Lula, por sua vez, é um crítico das medidas e promete implantar uma nova política para o setor, extinguindo o atual Preço de Paridade de Importação (PPI) praticado pela Petrobras.
Para o próximo ano, contudo, manterá a desoneração para que não haja uma disparada no preço dos combustíveis logo no início de um novo governo. “Para evitar mais instabilidades, em um primeiro momento, um futuro governo Lula será obrigado a manter a desoneração sobre os combustíveis.
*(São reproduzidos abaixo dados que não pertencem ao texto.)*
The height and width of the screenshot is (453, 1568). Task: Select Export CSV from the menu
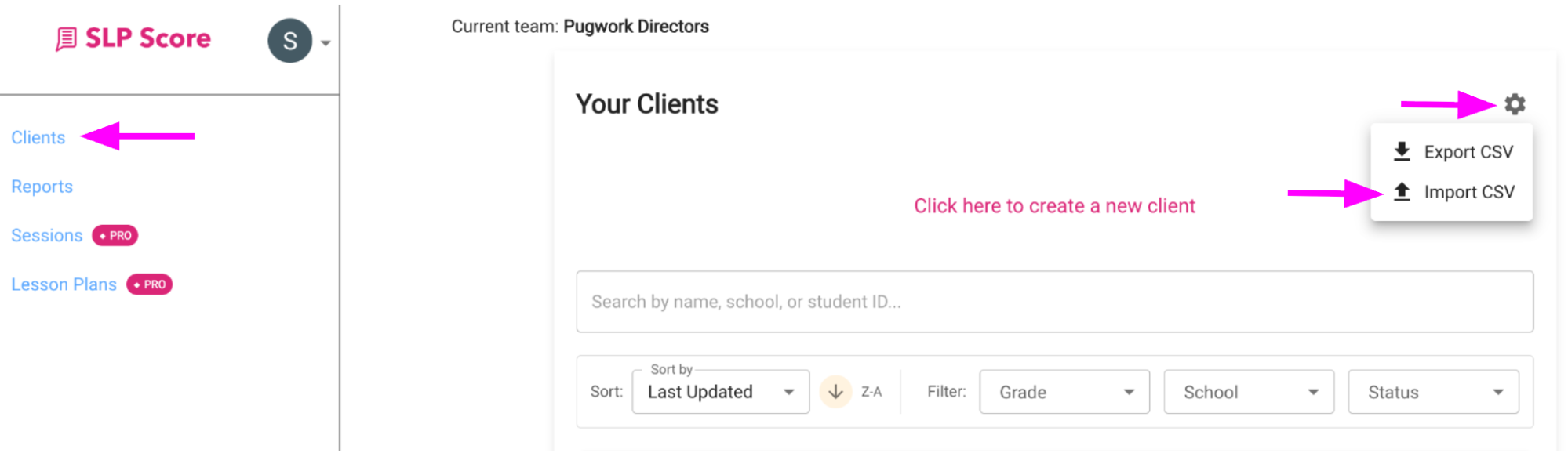click(1468, 151)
Mas iremos pavimentar a construção de uma nova política de preços, de modo a garantir mais estabilidade e menos volatilidade, criando condições para que os subsídios possam ser progressivamente reduzidos”, informou a coordenação do programa de governo da chapa Lula-Alckmin em esclarecimento solicitado pelo Valor Fiscal.
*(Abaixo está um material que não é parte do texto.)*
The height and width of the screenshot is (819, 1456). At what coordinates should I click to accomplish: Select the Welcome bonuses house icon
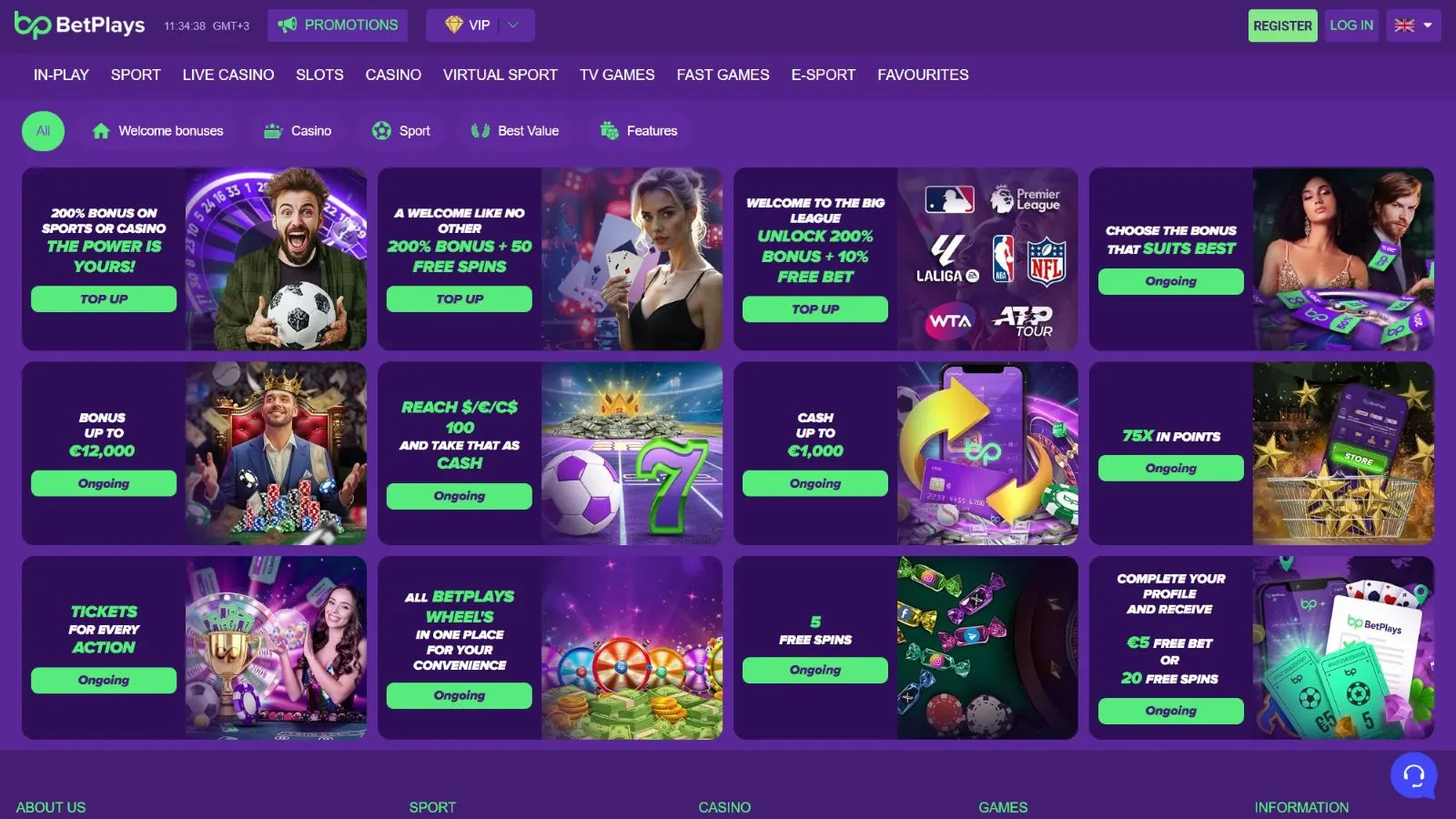click(101, 131)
Colaborador nas propostas para o setor de óleo e gás na campanha petista e cotado como um possível nome para presidir a Petrobras numa gestão Lula, o senador Jean Paul Prates (PT-RN) defende medidas como a criação de uma conta de estabilização dos preços dos combustíveis e que haja um preço de referência a cada área de influência de refinarias.
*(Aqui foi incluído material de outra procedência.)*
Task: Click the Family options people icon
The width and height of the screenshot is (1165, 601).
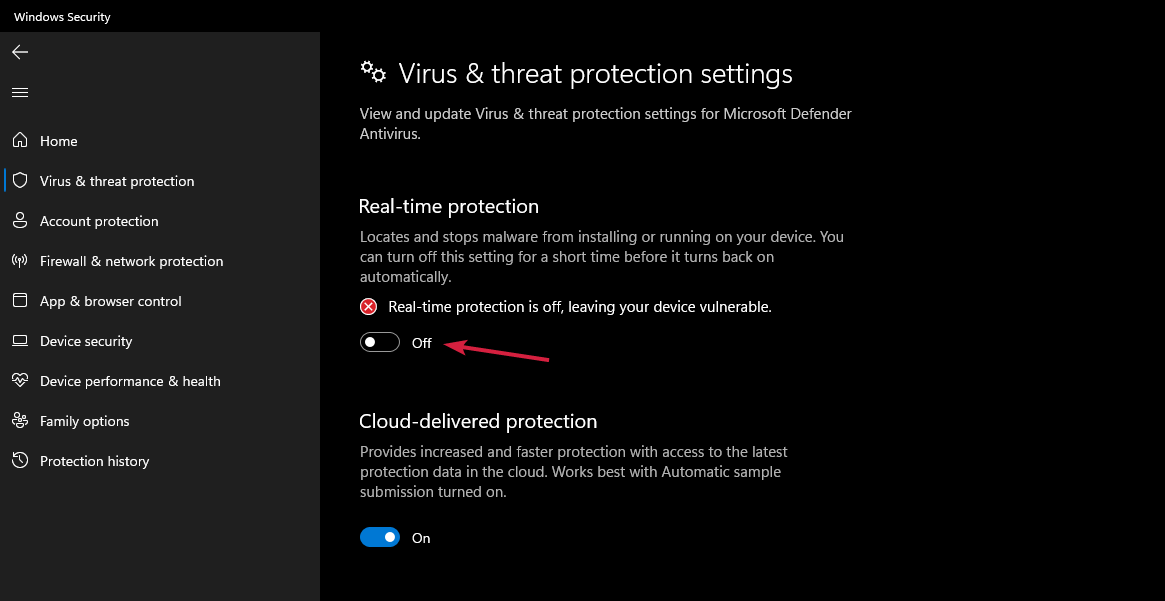Action: (x=20, y=421)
Comportar essa despesa com os combustíveis, contudo, não será simples. “Estamos passando por um momento atípico de arrecadação, puxado por ‘drivers’ conjunturais. O esgotamento dessa ajuda não permitirá que a gente tenha tanta margem para renúncias como essa, de R$ 53 bilhões para combustíveis. É completamente fora do bom senso”, alerta Damasceno.
Para Renatho Melo, diretor-executivo do Inop, independentemente de quem sentar na cadeira presidencial, o debate orçamentário será o grande fator de tensão do próximo governo. “As regras do jogo como estão postas não permitem qualquer discussão sobre acomodação de despesas. O cenário que se desenha: ou haverá escassez orçamentária ou serão mudadas.
Relator do Orçamento para 2023, o senador Marcelo Castro tem defendido que seja aprovada uma proposta de emenda à Constituição (PEC) para deixar de fora da regra do teto despesas com o Auxílio Brasil. Melo diz que uma solução desejável seria excepcionalizar investimentos, já que estes teriam a vantagem de gerar retorno futuro.
Tabela do IR
Outra discussão complexa será o reajuste da tabela do Imposto de Renda para pessoas físicas. Em 2018, Bolsonaro prometeu isentar de IR quem ganhasse até cinco salários mínimos, mas não o fez. Candidato à reeleição, o presidente retomou a promessa, que segundo o Inop significaria uma renúncia de receitas de R$ 32,6 bilhões. Já Lula diz que, se for eleito, vai elevar para até R$ 5 mil mensais a faixa de isenção, o que se converteria em uma renúncia anual de R$ 21,5 bilhões.
O petista também prometeu que, se vencer, reajustará a tabela do IR anualmente. “Vemos com ceticismo a correção imediata da tabela de IR. Seria importante para a população, já que há uma defasagem significativa desde 2015 [quando houve a última correção]. A renúncia de receita, no entanto, é pesada”, conclui Melo.